The Coalition’s plan to allow first home buyers access to their superannuation would heavily favour older and wealthier people, with the median couple aged 25 to 34 likely to be able to withdraw only $18,000.
That is the conclusion of Saul Eslake, the principal of Corinna Economic Advisory, in a report commissioned by the Super Members Council which points to “six decades of evidence” that policies to boost housing demand “result in more expensive housing to the benefit of those who already own housing”, rather than boosting ownership.
Eslake’s report found that Australia “is in the midst of a growing housing crisis” with rents rising by 16.4% and new dwelling costs up 36.2% over the two years to June 2024, during which time wages grew by just 10.7%.
Since 1980 the ratio of dwelling prices to household income rose from 4.5 times to 13 times, as houses became less affordable and ownership rates declined.
After the Coalition and Greens combined to delay Senate consideration of Labor’s Help to Buy shared equity scheme until November, housing is set to be a major election issue.
Before the 2022 poll the Coalition promised first home buyers would get access to 40% of their superannuation, up to a maximum of $50,000. In opposition, it has signalled it will expand the policy.
Eslake examined data on average super balances to estimate how much could be withdrawn under the Coalition policy. He found the median non-home-owning couple both aged between 35 and 44 would be able to withdraw $38,500 for their deposit and could borrow up to $192,500 more. That would give them a total of $231,000 more to spend on a house.
The median couple aged between 45 and 65 could spend $400,000 more.
Singles between 25 and 34 have a median super balance of $20,300, while couples in that age bracket have $45,200, “which means that the median amounts which they could divert to the purchase of a home would be just over $8,100 and $18,000 respectively”. This would increase a single person’s purchasing power by $40,500 and a couple by $90,000.

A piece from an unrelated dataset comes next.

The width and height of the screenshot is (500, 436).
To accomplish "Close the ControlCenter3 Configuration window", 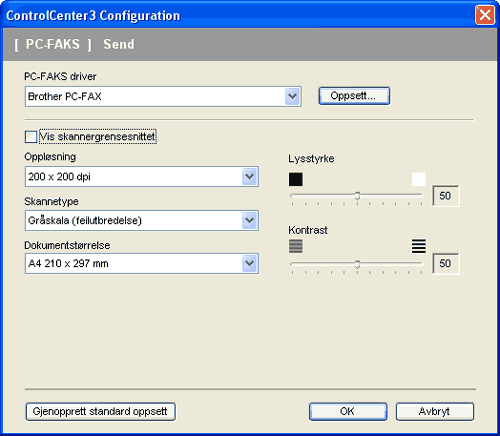I will point(485,15).
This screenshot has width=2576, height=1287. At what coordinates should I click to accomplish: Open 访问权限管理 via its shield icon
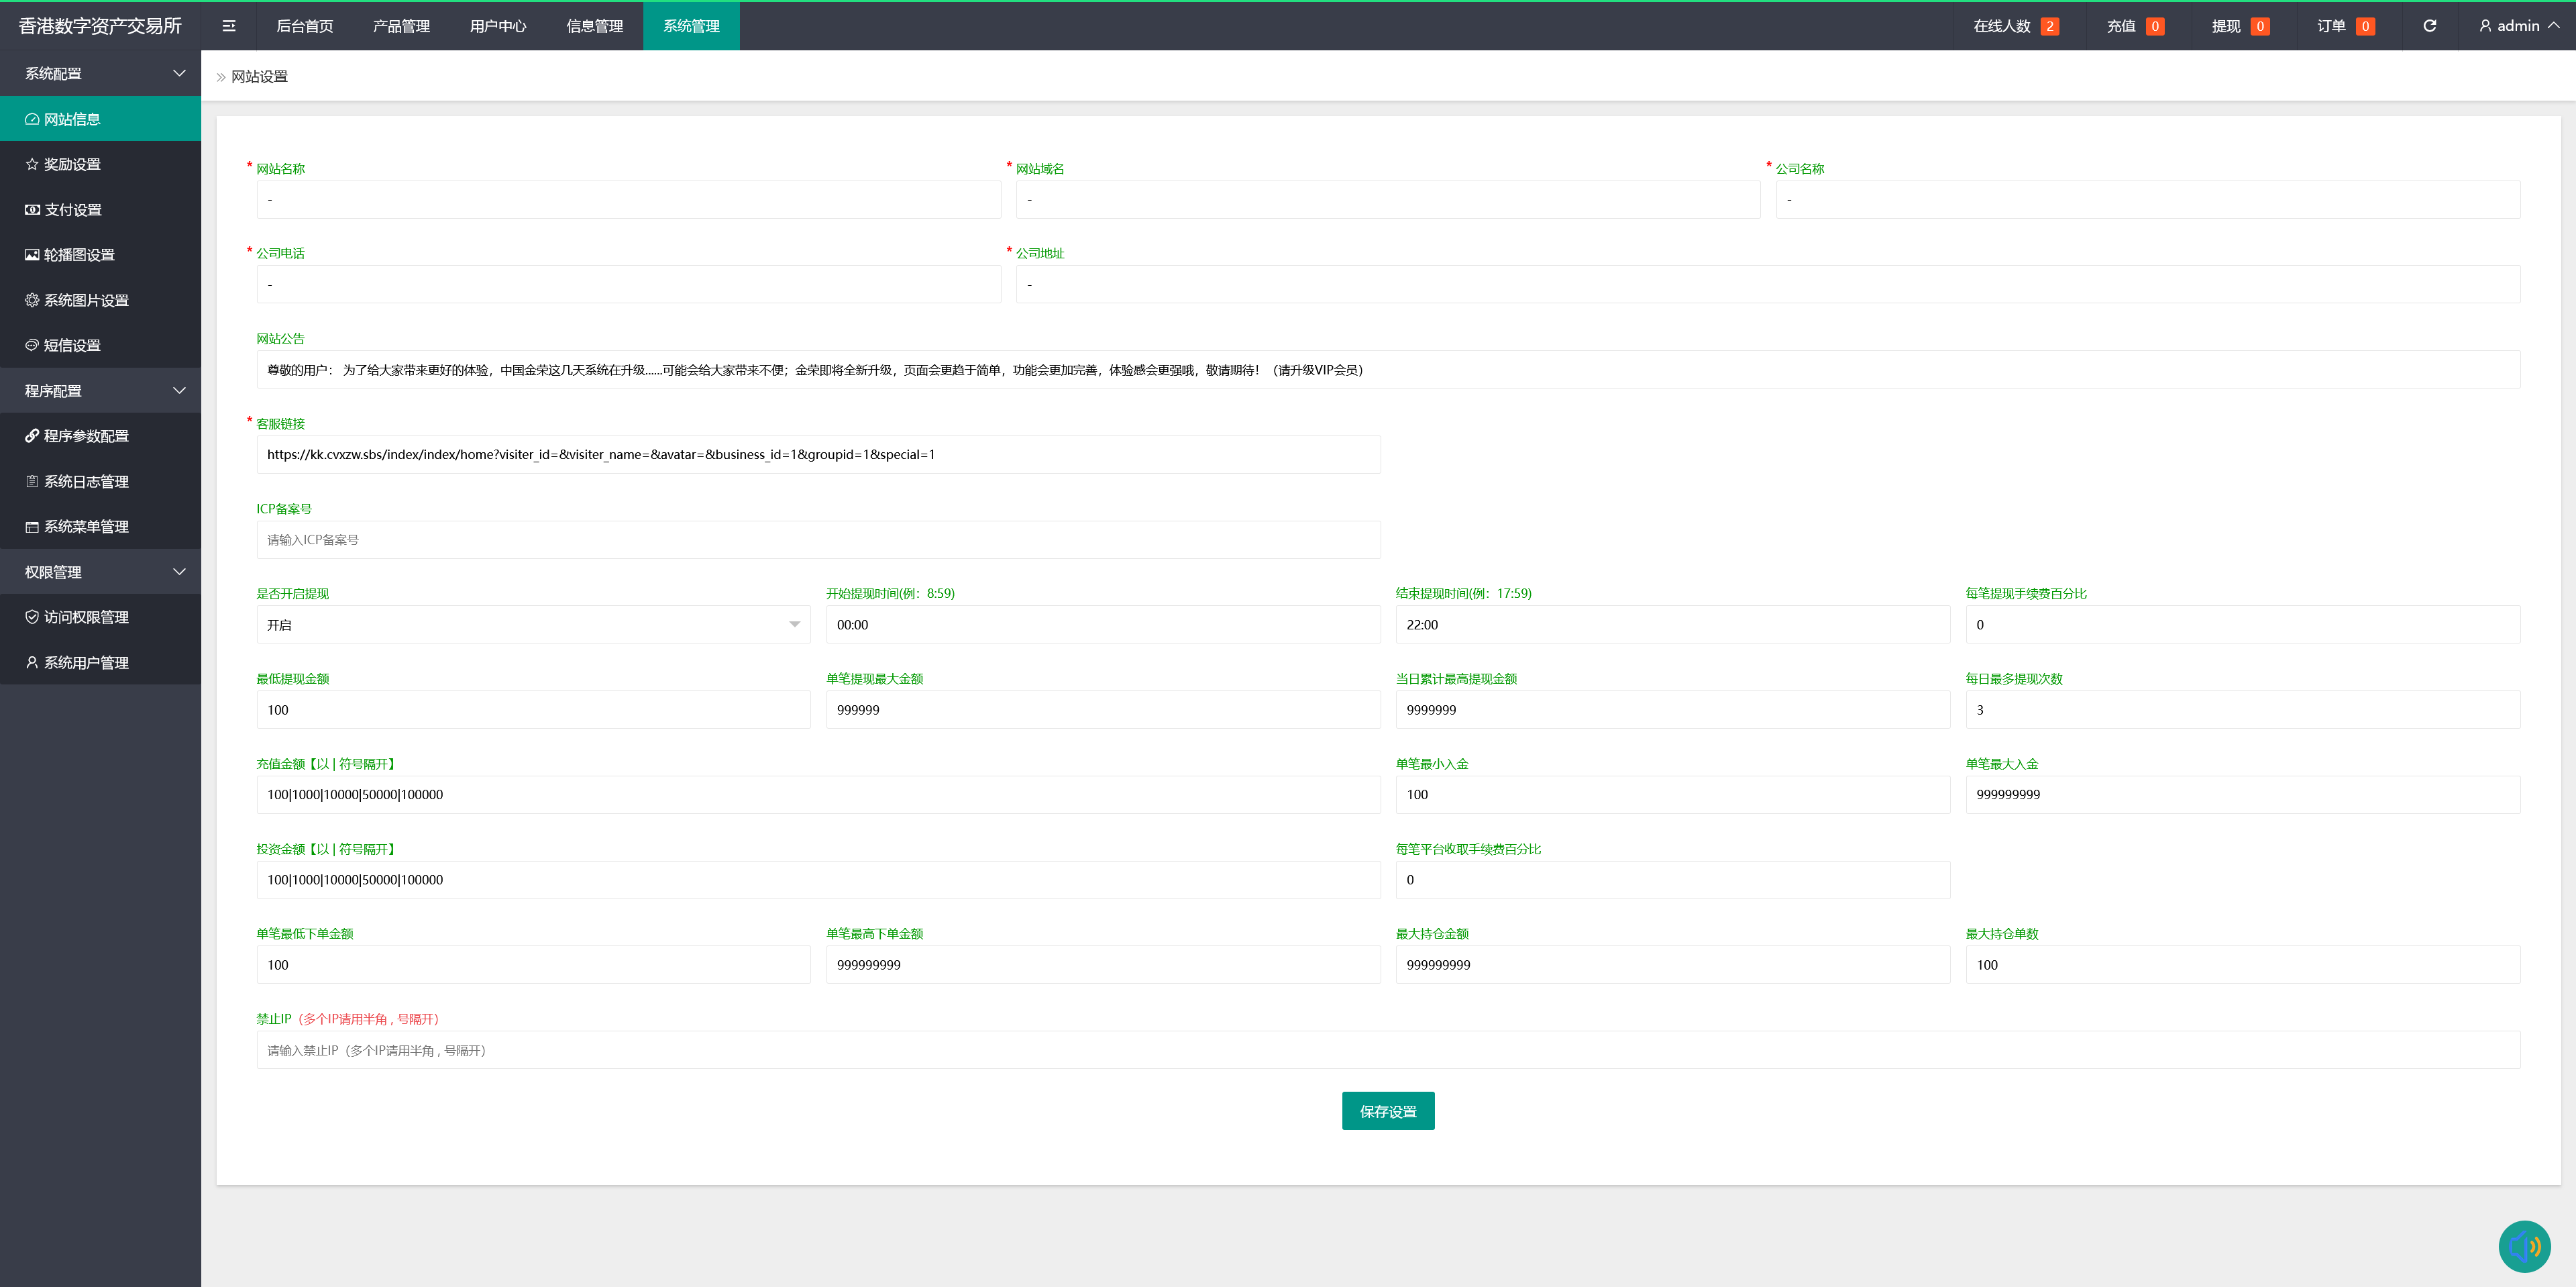[x=32, y=617]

“More than 78% of single people in this age range would be unable to withdraw more than $20,000,” the report said.
Eslake said it was “incontrovertible” that allowing prospective homebuyers access to their super “will result in residential property prices rising at a faster rate than they would otherwise, especially if (as seems likely) growth in the supply of housing falls short of the growth in the underlying demand for housing”.
Eslake examined 17 years of evidence from New Zealand’s similar KiwiSaver scheme, finding that home ownership rates have declined by 2.1% overall, and by 5.7% for people in their early 30s in that period.
“Advice given by New Zealand’s Treasury said the benefit of KiwiSaver would go to sellers in a supply-constrained market, and that’s exactly what has occurred,” Eslake said. “There are fewer homeowners since the scheme’s introduction.”
Super for housing “would do little for the people who are most in need of assistance in order to become homeowners and would do most for those who need it least”, he concluded.
Eslake noted the Coalition proposal “is likely to entail a significant cost to the federal budget” because earnings from super are taxed but capital gains from owner-occupied housing is not. He also predicted “greater demands on the age pension due to more people reaching retirement age with smaller superannuation savings”.
On Tuesday the Parliamentary Budget Office released advice it gave the shadow assistant housing affordability minister, Andrew Bragg, suggesting that super for housing could save $1bn in commonwealth rent assistance over four years if 20% of renters aged 35 to 59 took the policy up.
But the PBO noted people receiving rent assistance “typically have low superannuation balances” and were therefore less likely to take up the scheme. It also noted it had assumed renters would be able to get a mortgage, which could further overstate the uptake “given that the cohort analysed includes individuals close to retirement age”.
The Coalition has claimed in addition to super for housing it will pursue policies to increase supply. In March, Bragg suggested these could include incentives for states and local councils to increase density and “coerce development”.